> Task brief:
Please retype the part of the data that opens with the line containing "Task: Click the" and runs through the end of the data, leaving the pictures out of your answer.

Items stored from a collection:
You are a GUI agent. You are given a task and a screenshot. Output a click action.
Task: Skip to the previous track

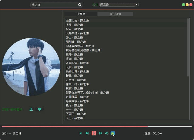coord(87,133)
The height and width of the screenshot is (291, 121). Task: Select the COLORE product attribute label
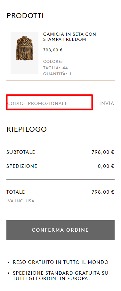click(53, 62)
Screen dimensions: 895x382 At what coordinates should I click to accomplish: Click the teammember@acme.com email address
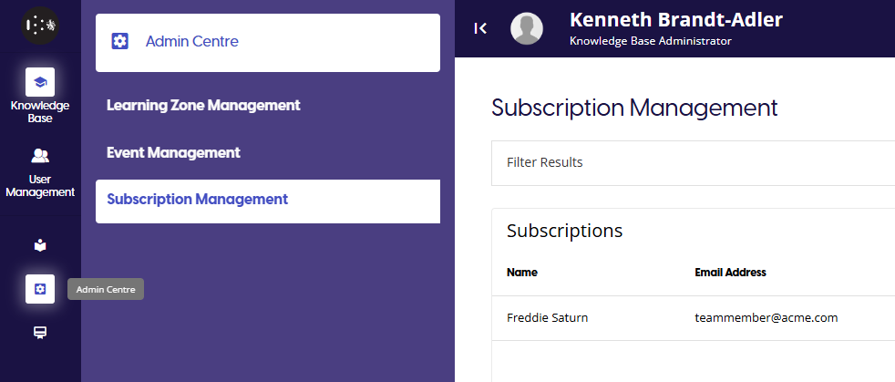[x=766, y=317]
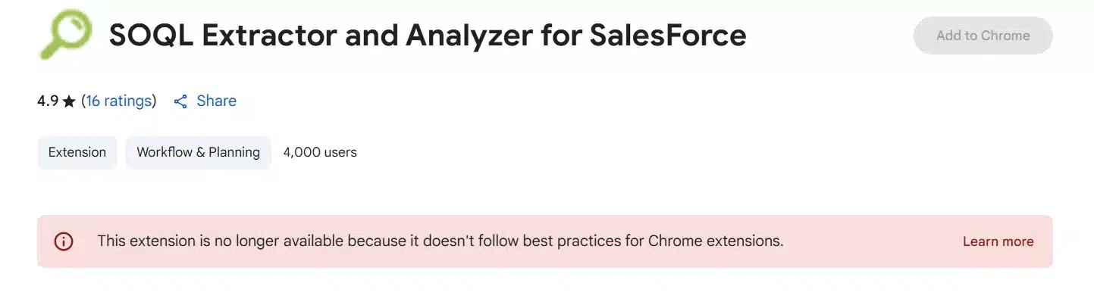Click the word Analyzer in the title
Viewport: 1094px width, 299px height.
pos(441,35)
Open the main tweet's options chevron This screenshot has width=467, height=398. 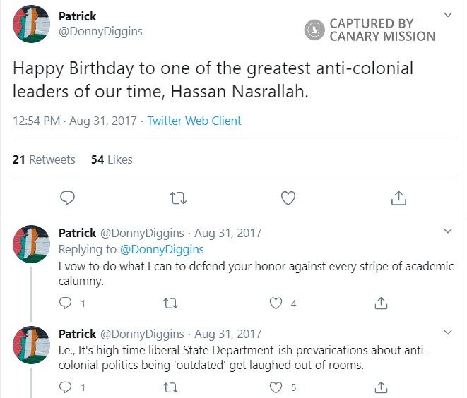(x=447, y=15)
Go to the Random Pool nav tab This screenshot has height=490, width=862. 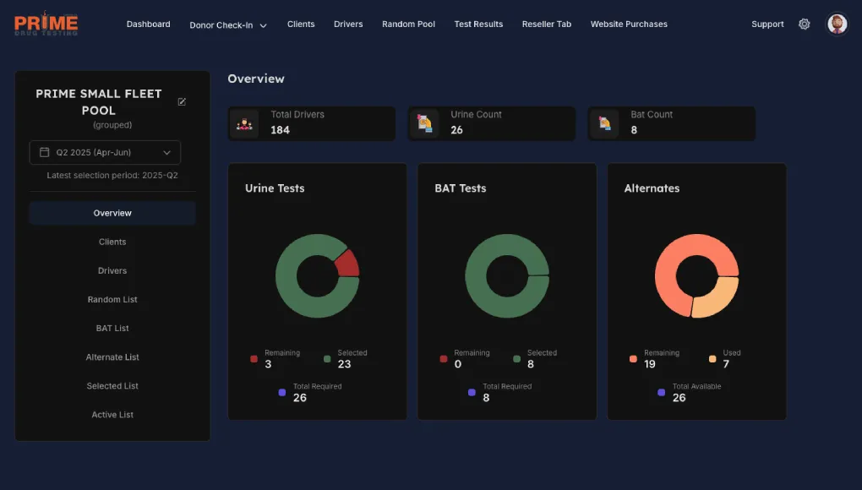click(408, 25)
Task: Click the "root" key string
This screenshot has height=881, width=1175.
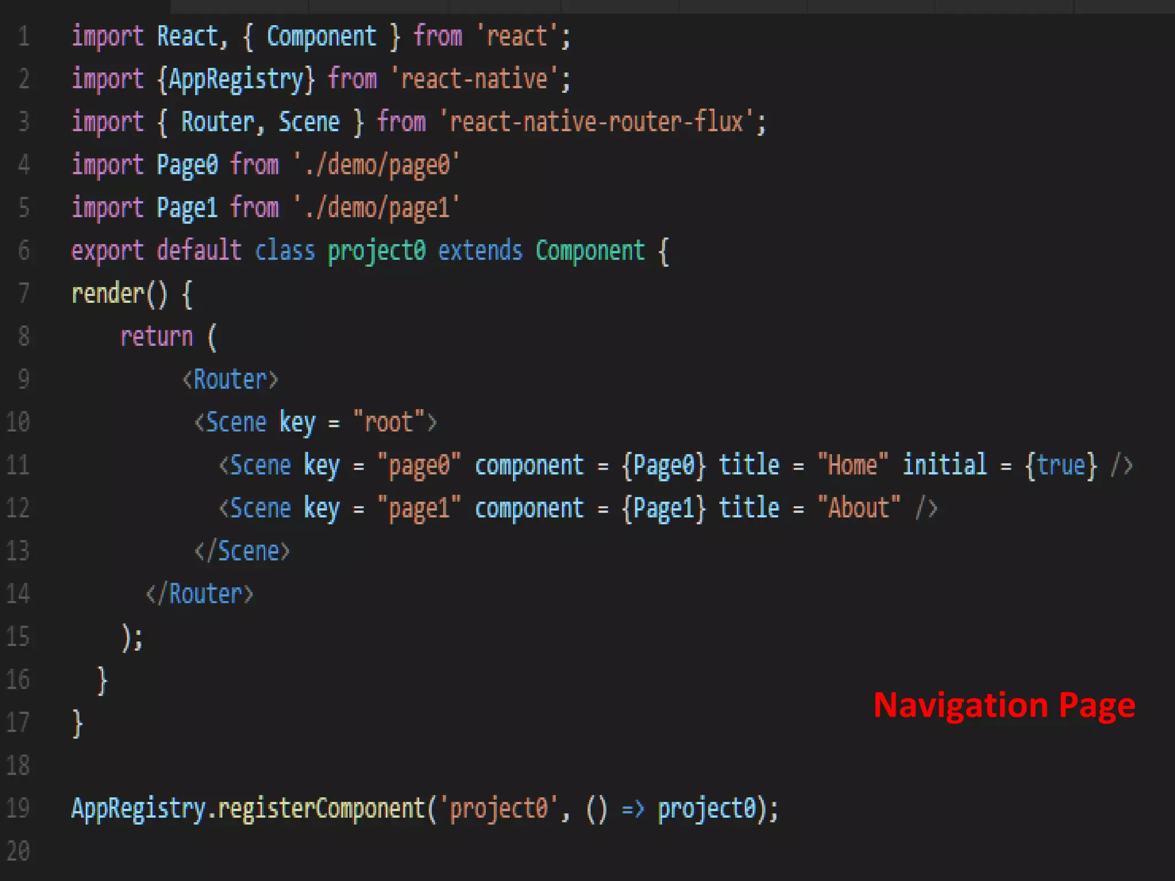Action: 388,423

> Reply:
Task: Click the "root" key string
This screenshot has height=881, width=1175.
Action: 388,423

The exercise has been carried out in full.